[Records for the exercise Boundary: Start]

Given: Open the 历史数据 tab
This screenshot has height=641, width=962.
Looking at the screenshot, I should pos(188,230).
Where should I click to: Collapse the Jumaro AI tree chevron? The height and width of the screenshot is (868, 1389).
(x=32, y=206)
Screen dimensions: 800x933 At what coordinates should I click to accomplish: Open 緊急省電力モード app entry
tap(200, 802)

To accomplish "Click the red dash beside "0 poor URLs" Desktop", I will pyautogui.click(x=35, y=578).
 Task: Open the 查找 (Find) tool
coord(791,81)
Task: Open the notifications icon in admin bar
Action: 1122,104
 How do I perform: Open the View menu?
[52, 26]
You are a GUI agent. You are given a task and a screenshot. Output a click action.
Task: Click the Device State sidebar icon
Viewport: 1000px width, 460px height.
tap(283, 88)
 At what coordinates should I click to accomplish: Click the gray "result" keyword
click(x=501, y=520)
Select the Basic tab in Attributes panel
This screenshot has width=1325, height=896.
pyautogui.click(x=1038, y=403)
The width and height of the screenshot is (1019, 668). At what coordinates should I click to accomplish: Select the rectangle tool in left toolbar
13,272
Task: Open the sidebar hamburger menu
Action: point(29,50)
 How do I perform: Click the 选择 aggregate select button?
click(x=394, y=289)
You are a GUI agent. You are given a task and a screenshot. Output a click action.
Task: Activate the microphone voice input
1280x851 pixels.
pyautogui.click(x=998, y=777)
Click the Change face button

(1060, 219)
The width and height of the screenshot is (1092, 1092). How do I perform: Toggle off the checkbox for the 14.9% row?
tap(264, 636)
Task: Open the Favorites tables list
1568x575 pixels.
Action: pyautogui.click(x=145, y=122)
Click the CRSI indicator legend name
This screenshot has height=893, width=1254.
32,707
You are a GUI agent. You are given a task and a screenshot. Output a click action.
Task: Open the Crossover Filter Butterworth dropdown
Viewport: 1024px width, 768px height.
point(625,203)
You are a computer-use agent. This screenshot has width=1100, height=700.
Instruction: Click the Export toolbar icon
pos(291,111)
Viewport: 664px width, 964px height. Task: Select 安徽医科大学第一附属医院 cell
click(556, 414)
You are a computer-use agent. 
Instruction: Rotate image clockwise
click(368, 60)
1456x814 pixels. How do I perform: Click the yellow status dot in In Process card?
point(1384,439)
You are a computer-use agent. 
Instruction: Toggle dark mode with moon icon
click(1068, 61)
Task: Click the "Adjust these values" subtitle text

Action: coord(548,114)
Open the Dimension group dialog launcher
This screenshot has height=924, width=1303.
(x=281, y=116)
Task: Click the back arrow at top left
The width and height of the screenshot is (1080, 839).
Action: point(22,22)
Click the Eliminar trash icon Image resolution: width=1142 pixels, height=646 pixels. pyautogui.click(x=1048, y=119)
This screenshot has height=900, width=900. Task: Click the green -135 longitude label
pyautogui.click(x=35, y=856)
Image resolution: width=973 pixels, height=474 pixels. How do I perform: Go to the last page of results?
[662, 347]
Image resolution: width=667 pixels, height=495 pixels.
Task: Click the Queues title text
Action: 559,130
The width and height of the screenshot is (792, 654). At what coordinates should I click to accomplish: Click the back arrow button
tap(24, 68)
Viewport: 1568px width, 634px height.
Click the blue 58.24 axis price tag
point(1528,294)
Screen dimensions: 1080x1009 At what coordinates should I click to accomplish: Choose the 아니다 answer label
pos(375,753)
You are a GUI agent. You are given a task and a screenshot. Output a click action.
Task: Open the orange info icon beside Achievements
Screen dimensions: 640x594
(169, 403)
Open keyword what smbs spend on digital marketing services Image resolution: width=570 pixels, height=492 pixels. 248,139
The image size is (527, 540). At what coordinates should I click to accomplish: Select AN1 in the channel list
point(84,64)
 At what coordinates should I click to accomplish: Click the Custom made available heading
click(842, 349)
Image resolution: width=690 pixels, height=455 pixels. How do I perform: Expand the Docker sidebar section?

[Records for the exercise Boundary: End]

Activity = Every record must be written out again without any change.

Output below =
Given: Open the 历史数据 tab
This screenshot has height=641, width=962.
Looking at the screenshot, I should pos(188,230).
Where should I click to: Collapse the Jumaro AI tree chevron? The height and width of the screenshot is (868, 1389).
(x=32, y=206)
Screen dimensions: 800x933 At what coordinates should I click to accomplish: Open 緊急省電力モード app entry
tap(200, 802)

To accomplish "Click the red dash beside "0 poor URLs" Desktop", I will pyautogui.click(x=35, y=578).
 Task: Open the 查找 (Find) tool
coord(791,81)
Task: Open the notifications icon in admin bar
Action: 1122,104
 How do I perform: Open the View menu?
[52, 26]
You are a GUI agent. You are given a task and a screenshot. Output a click action.
Task: Click the Device State sidebar icon
Viewport: 1000px width, 460px height.
tap(283, 88)
 At what coordinates should I click to accomplish: Click the gray "result" keyword
click(x=501, y=520)
Select the Basic tab in Attributes panel
This screenshot has width=1325, height=896.
pyautogui.click(x=1038, y=403)
The width and height of the screenshot is (1019, 668). At what coordinates should I click to accomplish: Select the rectangle tool in left toolbar
13,272
Task: Open the sidebar hamburger menu
Action: point(29,50)
 How do I perform: Click the 选择 aggregate select button?
click(x=394, y=289)
You are a GUI agent. You are given a task and a screenshot. Output a click action.
Task: Activate the microphone voice input
1280x851 pixels.
pyautogui.click(x=998, y=777)
Click the Change face button

(1060, 219)
The width and height of the screenshot is (1092, 1092). How do I perform: Toggle off the checkbox for the 14.9% row?
tap(264, 636)
Task: Open the Favorites tables list
1568x575 pixels.
Action: pyautogui.click(x=145, y=122)
Click the CRSI indicator legend name
This screenshot has height=893, width=1254.
32,707
You are a GUI agent. You are given a task and a screenshot. Output a click action.
Task: Open the Crossover Filter Butterworth dropdown
Viewport: 1024px width, 768px height.
point(625,203)
You are a computer-use agent. This screenshot has width=1100, height=700.
Instruction: Click the Export toolbar icon
pos(291,111)
Viewport: 664px width, 964px height. Task: Select 安徽医科大学第一附属医院 cell
click(556, 414)
You are a computer-use agent. 
Instruction: Rotate image clockwise
click(368, 60)
1456x814 pixels. How do I perform: Click the yellow status dot in In Process card?
point(1384,439)
You are a computer-use agent. 
Instruction: Toggle dark mode with moon icon
click(1068, 61)
Task: Click the "Adjust these values" subtitle text

Action: coord(548,114)
Open the Dimension group dialog launcher
This screenshot has height=924, width=1303.
(x=281, y=116)
Task: Click the back arrow at top left
The width and height of the screenshot is (1080, 839).
Action: point(22,22)
Click the Eliminar trash icon Image resolution: width=1142 pixels, height=646 pixels. pyautogui.click(x=1048, y=119)
This screenshot has height=900, width=900. Task: Click the green -135 longitude label
pyautogui.click(x=35, y=856)
Image resolution: width=973 pixels, height=474 pixels. How do I perform: Go to the last page of results?
[662, 347]
Image resolution: width=667 pixels, height=495 pixels.
Task: Click the Queues title text
Action: 559,130
The width and height of the screenshot is (792, 654). At what coordinates should I click to accomplish: Click the back arrow button
tap(24, 68)
Viewport: 1568px width, 634px height.
Click the blue 58.24 axis price tag
point(1528,294)
Screen dimensions: 1080x1009 At what coordinates should I click to accomplish: Choose the 아니다 answer label
pos(375,753)
You are a GUI agent. You are given a task and a screenshot. Output a click action.
Task: Open the orange info icon beside Achievements
Screen dimensions: 640x594
(169, 403)
Open keyword what smbs spend on digital marketing services Image resolution: width=570 pixels, height=492 pixels. 248,139
The image size is (527, 540). At what coordinates should I click to accomplish: Select AN1 in the channel list
point(84,64)
 At what coordinates should I click to accomplish: Click the Custom made available heading
click(842, 349)
Image resolution: width=690 pixels, height=455 pixels. How do I perform: Expand the Docker sidebar section?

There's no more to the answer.